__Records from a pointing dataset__
---+---

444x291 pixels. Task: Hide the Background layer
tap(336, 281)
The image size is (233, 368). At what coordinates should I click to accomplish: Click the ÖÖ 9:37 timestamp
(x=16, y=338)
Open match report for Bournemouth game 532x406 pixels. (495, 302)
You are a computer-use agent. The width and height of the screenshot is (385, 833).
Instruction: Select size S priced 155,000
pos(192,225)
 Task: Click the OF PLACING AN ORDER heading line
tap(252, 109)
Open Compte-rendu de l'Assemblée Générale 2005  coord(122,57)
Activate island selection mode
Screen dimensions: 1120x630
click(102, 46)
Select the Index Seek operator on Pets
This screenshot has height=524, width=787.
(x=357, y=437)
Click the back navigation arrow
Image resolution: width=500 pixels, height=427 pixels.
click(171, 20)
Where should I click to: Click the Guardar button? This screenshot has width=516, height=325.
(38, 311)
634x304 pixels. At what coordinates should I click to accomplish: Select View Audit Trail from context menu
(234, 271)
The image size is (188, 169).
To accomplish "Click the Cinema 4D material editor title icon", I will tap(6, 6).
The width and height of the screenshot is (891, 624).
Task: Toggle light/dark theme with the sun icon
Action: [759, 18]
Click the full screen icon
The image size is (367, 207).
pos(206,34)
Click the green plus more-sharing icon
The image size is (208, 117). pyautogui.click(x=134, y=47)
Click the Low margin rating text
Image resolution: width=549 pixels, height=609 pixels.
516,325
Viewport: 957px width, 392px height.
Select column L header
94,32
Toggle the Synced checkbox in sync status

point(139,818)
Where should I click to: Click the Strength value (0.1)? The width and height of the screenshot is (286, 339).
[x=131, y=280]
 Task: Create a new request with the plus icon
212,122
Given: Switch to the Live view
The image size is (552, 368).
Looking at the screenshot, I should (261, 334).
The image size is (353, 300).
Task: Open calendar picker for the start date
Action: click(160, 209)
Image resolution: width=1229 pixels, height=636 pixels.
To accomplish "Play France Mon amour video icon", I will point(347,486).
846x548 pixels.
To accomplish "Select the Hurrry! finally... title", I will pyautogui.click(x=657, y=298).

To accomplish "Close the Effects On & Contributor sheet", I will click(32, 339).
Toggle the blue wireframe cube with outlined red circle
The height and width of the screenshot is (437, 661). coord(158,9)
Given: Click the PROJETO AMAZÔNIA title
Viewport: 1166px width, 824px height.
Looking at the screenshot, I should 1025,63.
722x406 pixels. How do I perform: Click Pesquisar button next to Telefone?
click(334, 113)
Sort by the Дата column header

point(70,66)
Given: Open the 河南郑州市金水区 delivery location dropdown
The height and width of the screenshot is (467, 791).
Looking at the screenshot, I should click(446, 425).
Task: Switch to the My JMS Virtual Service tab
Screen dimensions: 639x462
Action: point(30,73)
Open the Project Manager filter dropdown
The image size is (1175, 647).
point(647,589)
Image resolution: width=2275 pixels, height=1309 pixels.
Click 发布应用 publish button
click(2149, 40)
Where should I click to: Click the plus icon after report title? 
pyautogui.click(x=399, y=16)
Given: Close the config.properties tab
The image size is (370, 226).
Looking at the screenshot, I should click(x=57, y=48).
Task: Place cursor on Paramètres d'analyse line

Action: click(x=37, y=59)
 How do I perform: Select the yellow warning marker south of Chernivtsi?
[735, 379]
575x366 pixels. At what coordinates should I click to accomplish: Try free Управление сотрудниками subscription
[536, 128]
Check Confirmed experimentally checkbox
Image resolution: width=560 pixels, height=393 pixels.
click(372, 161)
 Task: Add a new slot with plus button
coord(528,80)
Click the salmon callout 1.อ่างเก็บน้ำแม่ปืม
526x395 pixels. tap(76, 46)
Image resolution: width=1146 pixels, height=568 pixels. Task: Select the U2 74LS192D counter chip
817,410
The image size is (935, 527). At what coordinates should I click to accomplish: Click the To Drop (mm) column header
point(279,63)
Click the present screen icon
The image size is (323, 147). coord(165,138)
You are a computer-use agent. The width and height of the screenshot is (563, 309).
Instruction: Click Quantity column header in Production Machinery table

---+---

In the part that opens with the line containing "Where should I click to: Click the Guardar" and closes with the line containing "point(139,818)", replace "full screen" with "fullscreen". Give only those lines, with everything else unchanged.

Where should I click to: Click the Guardar button? This screenshot has width=516, height=325.
(38, 311)
634x304 pixels. At what coordinates should I click to accomplish: Select View Audit Trail from context menu
(234, 271)
The image size is (188, 169).
To accomplish "Click the Cinema 4D material editor title icon", I will tap(6, 6).
The width and height of the screenshot is (891, 624).
Task: Toggle light/dark theme with the sun icon
Action: [759, 18]
Click the fullscreen icon
The image size is (367, 207).
pos(206,34)
Click the green plus more-sharing icon
The image size is (208, 117). pyautogui.click(x=134, y=47)
Click the Low margin rating text
Image resolution: width=549 pixels, height=609 pixels.
516,325
Viewport: 957px width, 392px height.
Select column L header
94,32
Toggle the Synced checkbox in sync status

point(139,818)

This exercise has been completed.